There are two senses in which you might ask whether a[0] equals &a[0]:
Do a[0] and &a[0] point to the same place?
and:
Does a[0] == &a[0] evaluate to true?
It is not clear from your question which you mean. Your text asks “Is a[0] == &a[0]?” Since the “==” is not in code format, it is not clear whether you intended to exclude it.
The answer to the first question is yes (given that a[0] is automatically converted to an address), and the answer to the second question is not necessarily.
As other answers and comments have pointed out, a[0] and &a[0] are different things. a is an array of two arrays of three int. So a[0] is an array of three int, and, in most expressions, it is automatically converted to a pointer to its first element. So the result is a pointer to an int, effectively &a[0][0]. In contrast, &a[0] is the address of an array of three int.
So, these expressions point to two different objects, but the two objects start at the same location, so the pointers point to the same “place.” We can see this in:
(char *) a[0] == (char *) &a[0] // Evaluates to true.
When we convert a pointer to a pointer to char, the result points to the first (lowest addressed) byte of the object. Since the two pointers point to the same place, this expression will evaluate to true.
However, when you evaluate a[0] == &a[0], there is a problem. To conform to the C standard, a comparison of pointers must compare pointers to compatible types. But int and array of three int are not compatible types. So this comparison is not strictly conforming C, although some compilers may allow it, likely with a warning message. We can instead evaluate:
a[0] == (int *) &a[0] // Value is not specified.
By converting the pointer on the right to a pointer to int, we make the left and right sides have the same type, and we can compare them. However, the result of the comparison is not defined. This is because that, although the C standard allows us to convert a pointer to one type to a pointer to another type, it does not generally guarantee what the value that results from the conversion is, except that, if you convert it back to the original type, then it will compare equal to the original pointer. (Converting to a pointer to a character type is special; for those, the compiler does guarantee the result points to the first byte of the object.)
So, since we do not know what the value of (int *) &a[0] is, we do not know whether comparing it to a[0] will return true or false.
This might seem strange; if one address points to the same place as another address, why wouldn’t they compare equal? On some computers, there is more than one way of referring to the same place in memory. Addresses may actually be formed of comnbinations of parts, such as base addresses plus offsets. For example, the address (1000, 230), representing 1230, points to the same place as (1200, 30), also representing 1230. But clearly (1000, 230) is not the same as (1200, 30).
When you compare two pointers to the same type, the compiler automatically adjusts the representations of the addresses in whatever way it needs to to perform the comparison. But, when you convert a pointer to one type to a pointer to another (non-character) type, the change of types may prevent the compiler from having the information it needs to do this adjustment properly. So the C standard does not tell us what happens in this case.

No they are not the same.
a[0] is an element of type int[3], while &a[0] is a pointer (of type int*[3]) to a[0].
But both of them points to the same address (the first element of a[0]), but are not the same.
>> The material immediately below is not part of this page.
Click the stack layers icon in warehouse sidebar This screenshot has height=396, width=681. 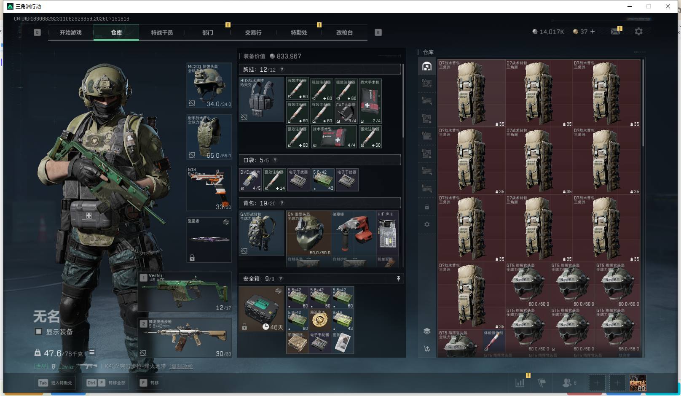tap(427, 331)
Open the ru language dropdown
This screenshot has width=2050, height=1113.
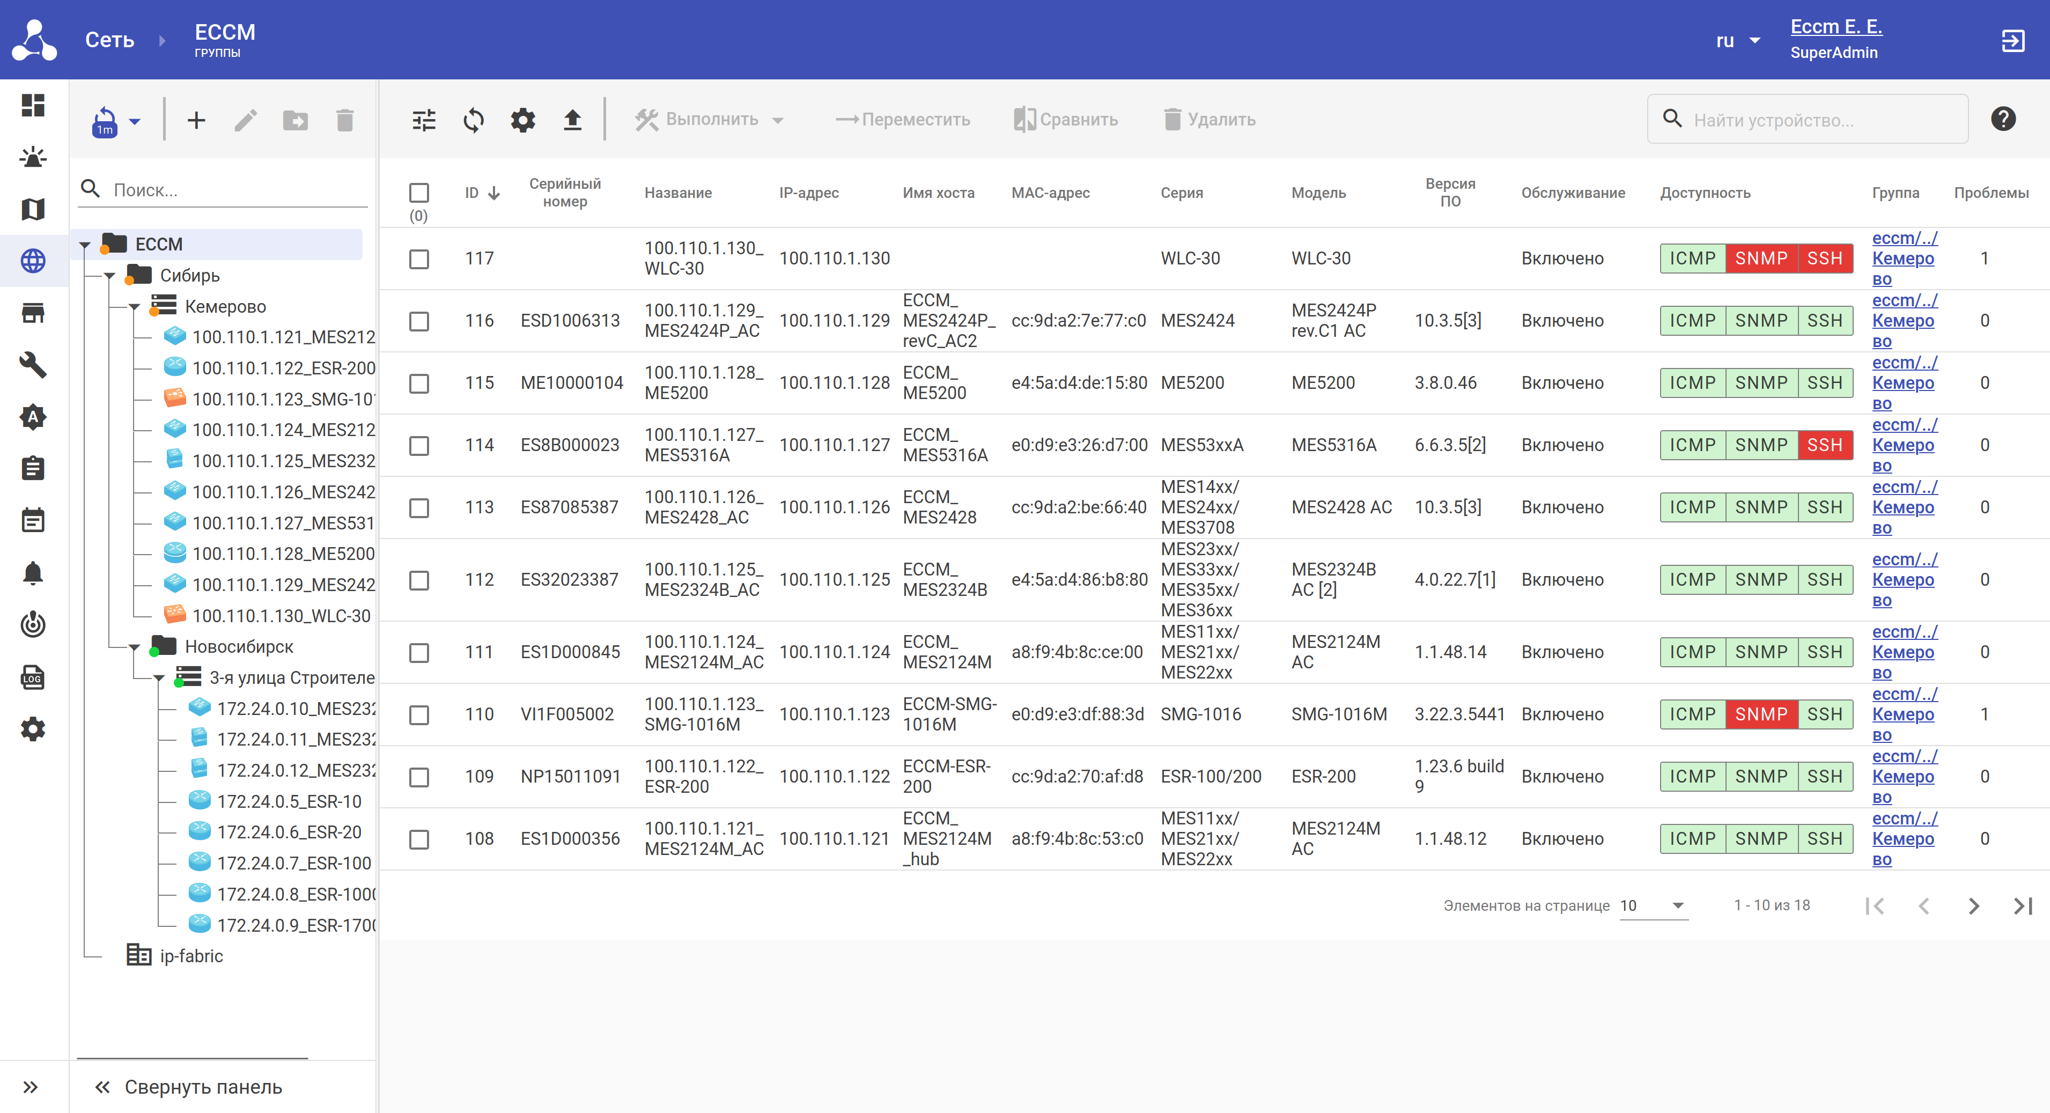(1737, 41)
Accesing a 2D array using a single pointer

There are tons of code like this one:
#include <stdio.h>
int main(void)
{
int a[2][2] = {{0, 1}, {2, -1}};
int *p = &a[0][0];
while (*p != -1) {
printf("%d\n", *p);
p++;
}
return 0;
}
But based on this answer, the behavior is undefined.
N1570. 6.5.6 p8:
When an expression that has integer type is added to or subtracted
from a pointer, the result has the type of the pointer operand. If the
pointer operand points to an element of an array object, and the array
is large enough, the result points to an element offset from the
original element such that the difference of the subscripts of the
resulting and original array elements equals the integer expression.
In other words, if the expression P points to the i-th element of an
array object, the expressions (P)+N (equivalently, N+(P)) and (P)-N
(where N has the value n) point to, respectively, the i+n-th and
i−n-th elements of the array object, provided they exist. Moreover,
if the expression P points to the last element of an array object, the
expression (P)+1 points one past the last element of the array object,
and if the expression Q points one past the last element of an array
object, the expression (Q)-1 points to the last element of the array
object. If both the pointer operand and the result point to elements
of the same array object, or one past the last element of the array
object, the evaluation shall not produce an overflow; otherwise, the
behavior is undefined. If the result points one past the last element
of the array object, it shall not be used as the operand of a unary
* operator that is evaluated.
Can someone explain this in detail?

The array who's base address (pointer to first element) p is assigned is of type int[2]. This means the address in p can legally be dereferenced only at locations *p and *(p+1), or if you prefer subscript notation, p[0] and p[1]. Furthermore, p+2 is guaranteed to be a legally evaluated as an address, and comparable to other addresses in that sequence, but can not be dereferenced. This is the one-past address.
The code you posted violates the one-past rule by dereferencing p once it passes the last element in the array in which it is homed. That the array in which it is homed is buttressed up against another array of similar dimension is not relevant to the formal definition cited.
That said, in practice it works, but as is often said. observed behavior is not, and should never be considered, defined behavior. Just because it works doesn't make it right.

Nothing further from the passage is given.